Krizin adı güvensizlik!
"Güven" öyle bir duygu ki, korkuyu, kuşkuyu, çekingenliği siler süpürür. Cesaret duygusunu tetikler. İnanma duygusunu keskinleştirir. Yakın, uzak, görünür, görünmez tehlikeler karşısında "sünepeleşmeyi" önler.
Ve, öyle bir duygudur ki güven; bir kere aşınmaya, erimeye, yok olmaya görsün; ruhlarda, yüreklerde, zihinlerde yeniden inşa edebilmenin maliyeti, yıkmanın maliyetinden yüksek olur.
Türkiye'nin ekonomi atmosferinde "güvensizlik elektronlarıyla" yüklü bulut kümeleri geziniyor. Kümelenme gittikçe yoğunlaşıyor. Ekonomi küresel krizin etki alanına girdiği andan itibaren hükümetten derli toplu önleyici tedbirler bekleyen tüm kesimler önce "güven ikliminin" sağlanmasını istiyor.
Küresel krizin Türkiye ekonomisindeki "geçici" durağı durgunluk. Durgunluk ise kimsenin kimseye güvenemediği; herkesin "kabuğuna çekilmeyi" tek korunak sandığı bir "ekonomik atalet" durumu.
Ataleti önleyecek, ekonominin yolunu açacak dinamikler harekete geçirilemezse bu durumun ardından hangi durumun geleceğini kestirmek "kâhinlere" kalacak. Zaten "kâhin" takımının işleri de güven duygusunun yok olduğu kriz zamanlarında açılır!
Nasıl aşılacak?
"Güvensizliğin" kolektif duyguya dönüştüğü şu zaman diliminde kim ne yapmalı ki, ekonominin "mikro dinamizmini" felç tehlikesine hapseden "kriz barajı"ndaki negatif enerji birikimi pozitife çevrilebilsin?
Bu noktada ciddî bir kafa karışıklığı dikkati çekiyor. "Güven ikliminin" sağlanmasındaki görüş birliği, "nasıl?" sorusuna gelince sağa sola savrulmaya başlıyor. Bu da normal.
Çünkü, ekonomi atmosferini saran "güvensizlik" bulutlarını dağıtacak; negatif enerji birikimini "bereket yağmurlarına" dönüştürecek çözüm formüllerini bulmak ve uygulamak herkesin elinde olsaydı hükümetlere, ekonomi yönetimlerine gerek ve ihtiyaç kalmazdı.
Ama, var! Sebebi ne olursa olsun, ekonominin sürüklendiği küresel krizin
"iç etkilerini" bertaraf etme yükümlüğü işbaşındaki hükümetin omuzlarında. Ne ki, hükümet ve ekonomi yönetimi bu yükümlülüğü lâyıkıyla yerine getirebilmiş değil. Ekonomi, kamuoyu bu noktada hemfikir.
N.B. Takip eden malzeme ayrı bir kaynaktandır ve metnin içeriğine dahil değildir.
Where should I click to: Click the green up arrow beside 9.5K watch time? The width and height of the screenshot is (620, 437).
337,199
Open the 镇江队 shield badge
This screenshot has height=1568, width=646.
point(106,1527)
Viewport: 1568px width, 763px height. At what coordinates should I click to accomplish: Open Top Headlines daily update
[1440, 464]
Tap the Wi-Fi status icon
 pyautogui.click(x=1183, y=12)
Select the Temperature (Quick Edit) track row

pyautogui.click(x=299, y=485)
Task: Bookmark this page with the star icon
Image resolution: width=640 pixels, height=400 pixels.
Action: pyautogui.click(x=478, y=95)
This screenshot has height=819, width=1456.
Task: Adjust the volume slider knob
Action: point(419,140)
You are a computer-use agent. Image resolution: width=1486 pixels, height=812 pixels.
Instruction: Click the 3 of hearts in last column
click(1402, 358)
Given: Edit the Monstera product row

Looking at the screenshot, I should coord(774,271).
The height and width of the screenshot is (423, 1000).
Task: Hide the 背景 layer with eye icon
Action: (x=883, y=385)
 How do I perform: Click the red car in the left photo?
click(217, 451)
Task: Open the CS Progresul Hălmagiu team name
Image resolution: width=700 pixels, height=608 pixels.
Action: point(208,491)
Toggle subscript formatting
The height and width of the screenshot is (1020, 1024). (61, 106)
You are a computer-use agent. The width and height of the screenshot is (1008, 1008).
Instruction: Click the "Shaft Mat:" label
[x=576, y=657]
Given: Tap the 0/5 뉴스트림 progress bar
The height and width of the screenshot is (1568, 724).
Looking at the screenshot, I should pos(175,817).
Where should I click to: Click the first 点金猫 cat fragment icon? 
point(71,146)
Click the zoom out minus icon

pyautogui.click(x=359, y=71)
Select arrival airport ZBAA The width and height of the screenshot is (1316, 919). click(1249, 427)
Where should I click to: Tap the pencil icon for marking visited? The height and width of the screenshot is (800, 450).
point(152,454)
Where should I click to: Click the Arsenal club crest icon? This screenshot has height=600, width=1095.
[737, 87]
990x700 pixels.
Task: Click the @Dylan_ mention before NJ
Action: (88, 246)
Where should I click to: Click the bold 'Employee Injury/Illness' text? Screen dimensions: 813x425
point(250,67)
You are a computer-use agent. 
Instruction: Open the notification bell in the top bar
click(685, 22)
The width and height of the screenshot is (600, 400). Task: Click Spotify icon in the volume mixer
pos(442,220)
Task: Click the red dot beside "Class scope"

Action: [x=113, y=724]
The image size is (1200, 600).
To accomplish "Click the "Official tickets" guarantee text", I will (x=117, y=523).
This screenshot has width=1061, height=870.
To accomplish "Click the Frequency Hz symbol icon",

Bir de şu var: "Güvensizlik" üzerine bina edilen eleştiriler, aslında hükümete duyulan güvensizliğin de işareti. Hani, "kralı" eleştiremeyenlerin "çevresini" eleştirmeleri gibi bir durum.
Çözüm problemin içinde
İş dünyasından gelen tüm sinyaller, güvensizliği giderecek çözümün, güvensizliği doğuran problemde gizli olduğunu gösteriyor. Problem, krizin küresel karakteriyle birlikte doğru algılanmasını gerektiriyor. Bu çözümün birinci adımı.
İkinci adım, doğru algılanan krizin doğru tanımlanması. Algılamadaki yanlışlık veya yetersizlik, tıpkı "yığınaktaki yanlış harbin sonuna kadar devam eder" askeri ilkesi gibi işliyor; krizin doğru tanımlanmasını önlüyor.
Üçüncü adım, doğru algılama bağlamında doğru tanımlanmış krizin aşama aşama "paketlenmesi"; her paketin mutlaka birbiriyle bağlantılı, tutarlı ve etkileşimli tasarlanıp bütünleştirilerek tüm ayrıntılarıyla açıklanması ve uygulamaya geçilmesi.
Bugün, tüm kesimleriyle "güvensizliği" en önemli sorun olarak gören iş dünyasını ve ekonomi organizmasını rahatlatacak çözüm yöntemi, bu. Hükümet ve ekonomi yönetimi, şimdiye kadar alınan parçalı, hedefleri bulanık tedbirlerin neden kimseyi inandırmadığını, neden "güven" yaratamadığını hiç düşündü mü?